** Exercise details **
Render every line of the entries below as a Markdown table with the columns "Row" and "Line", numbering the rows and skipping blank lines. Leave the pictures out.

Saved entries
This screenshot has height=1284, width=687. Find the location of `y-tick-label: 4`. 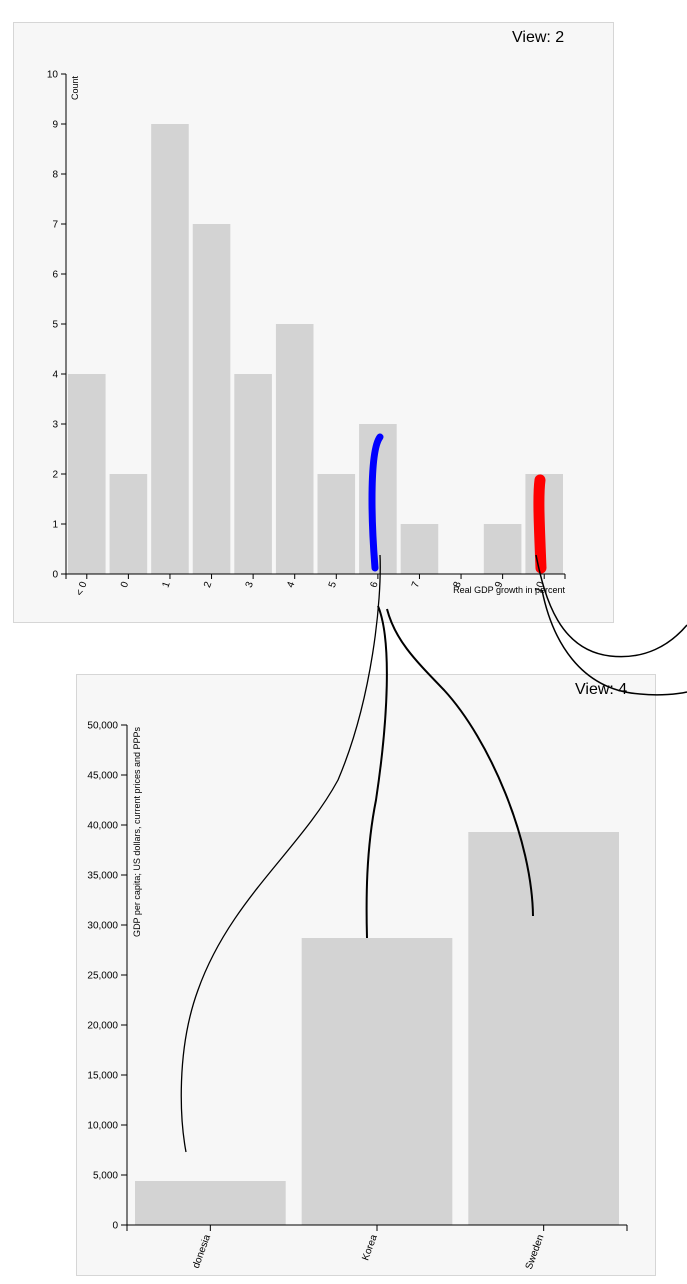

y-tick-label: 4 is located at coordinates (55, 376).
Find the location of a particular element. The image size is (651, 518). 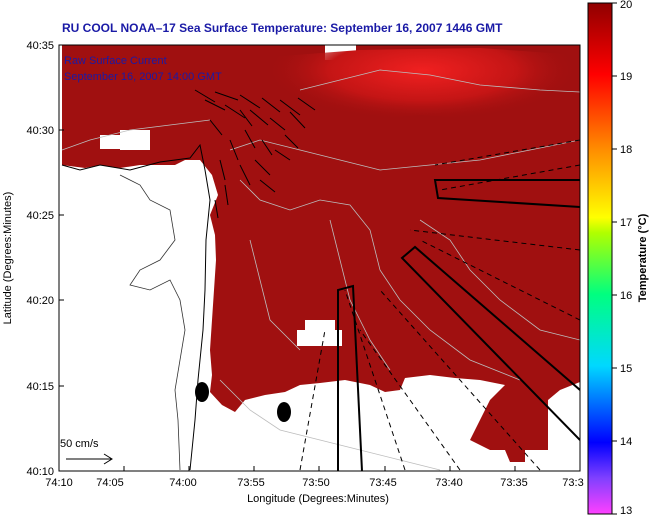

x-tick-label: 73:35 is located at coordinates (514, 483).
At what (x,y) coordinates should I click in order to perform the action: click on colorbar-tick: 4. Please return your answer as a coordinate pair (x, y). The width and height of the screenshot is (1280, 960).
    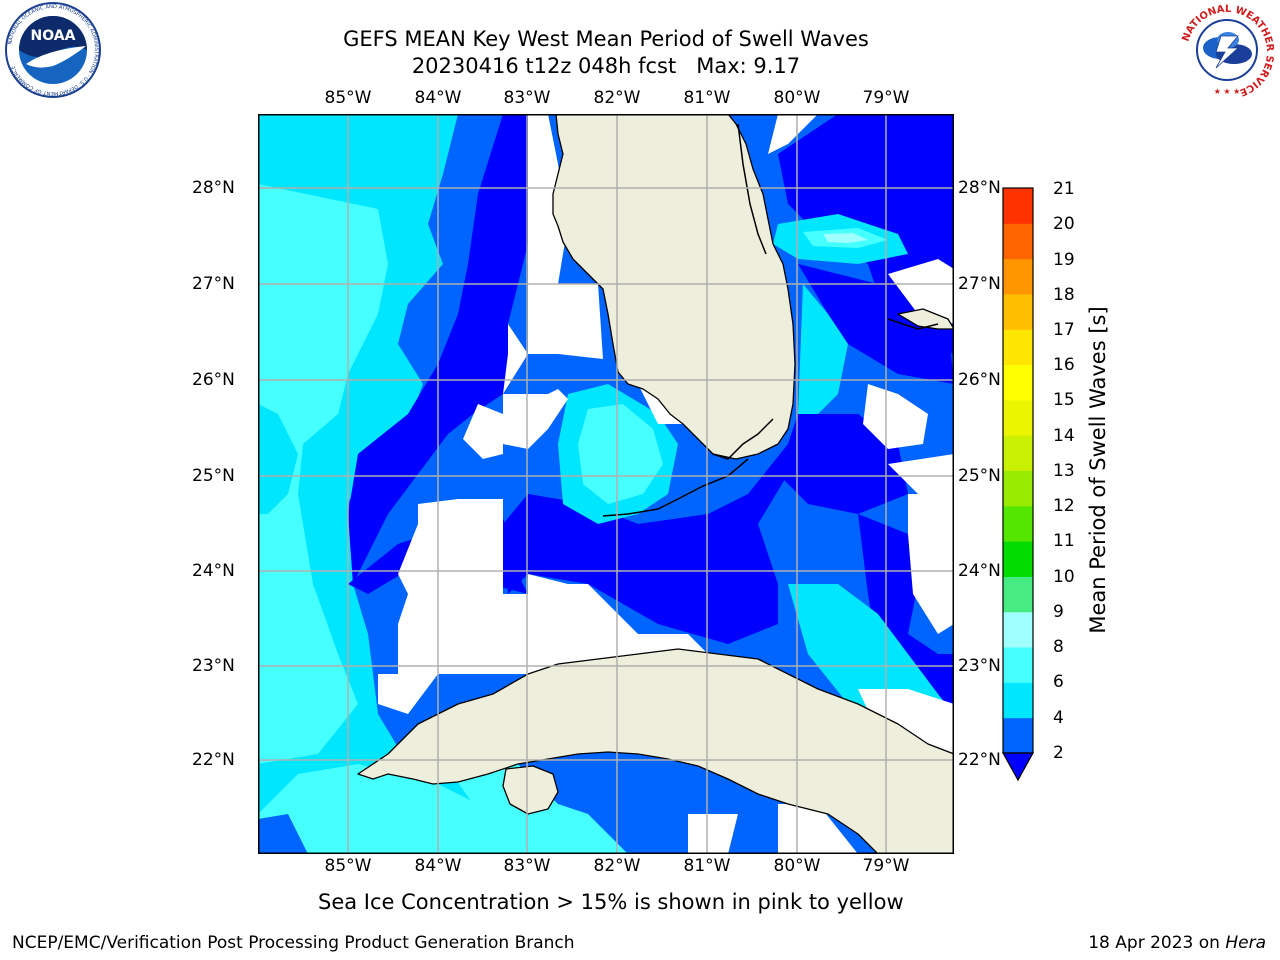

** Solution **
| Row | Line |
|---|---|
| 1 | This screenshot has height=1284, width=687. Find the location of `y-tick-label: 4`.  |
| 2 | y-tick-label: 4 is located at coordinates (55, 376). |
| 3 | Find the location of a particular element. The image size is (651, 518).  |
| 4 | x-tick-label: 73:35 is located at coordinates (514, 483). |
| 5 | At what (x,y) coordinates should I click in order to perform the action: click on colorbar-tick: 4. Please return your answer as a coordinate pair (x, y). The width and height of the screenshot is (1280, 960). |